Your copy should hold every record verbatim and none of the pictures.

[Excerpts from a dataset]
⁂

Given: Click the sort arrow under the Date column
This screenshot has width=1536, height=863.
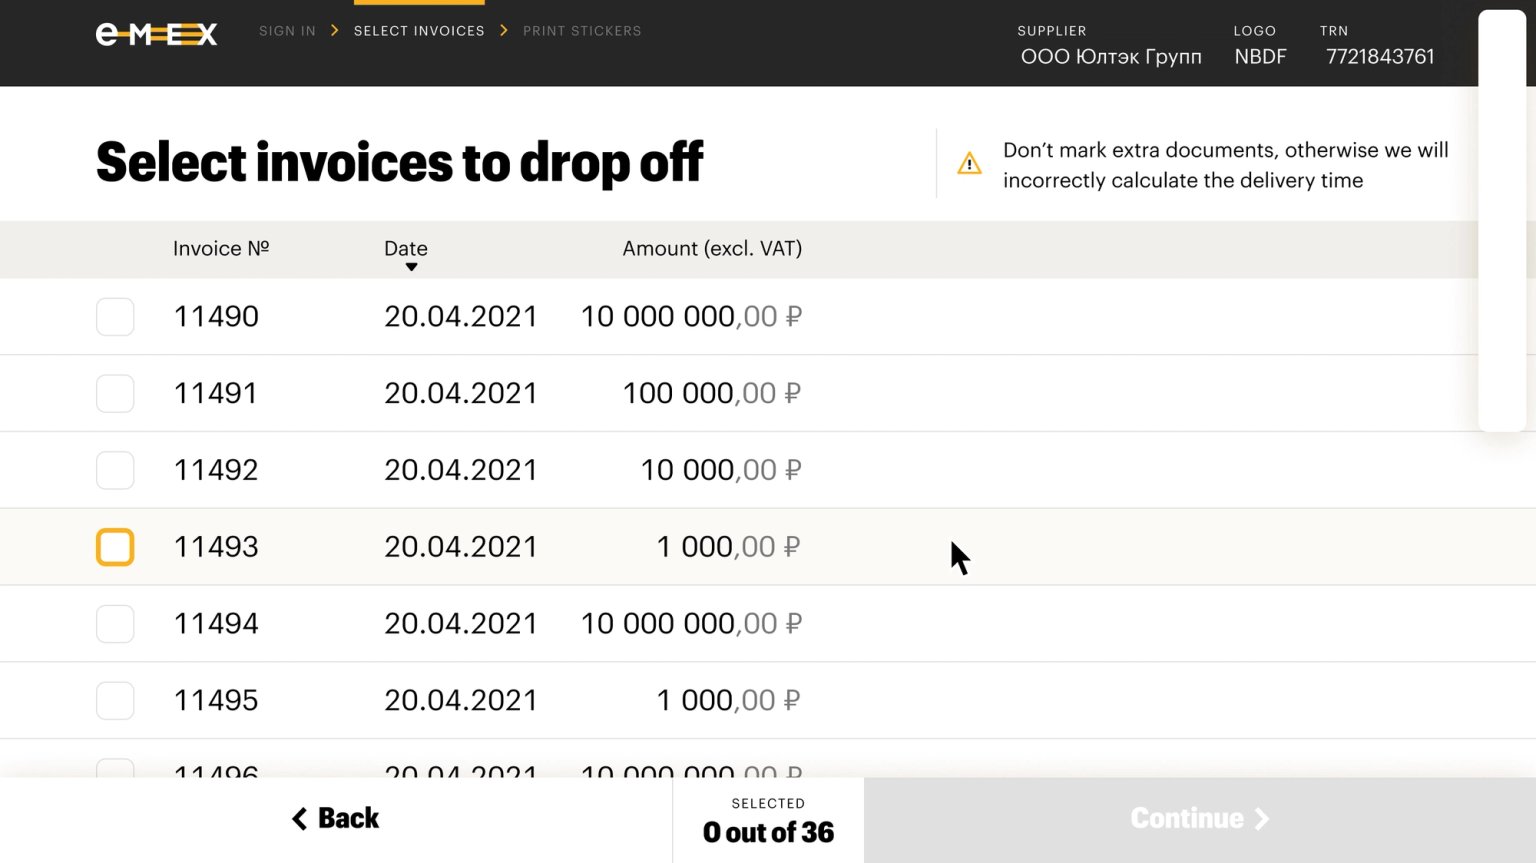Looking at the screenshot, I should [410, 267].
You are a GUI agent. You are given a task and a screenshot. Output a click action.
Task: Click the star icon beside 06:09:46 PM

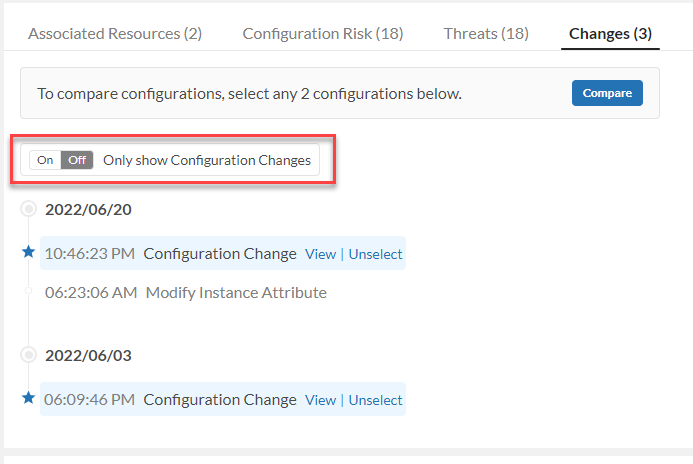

⁂

## WRITTEN RESPONSE
Given: Click the sort arrow under the Date column
This screenshot has width=1536, height=863.
Looking at the screenshot, I should [410, 267].
You are a GUI agent. You are given a task and a screenshot. Output a click action.
Task: Click the star icon beside 06:09:46 PM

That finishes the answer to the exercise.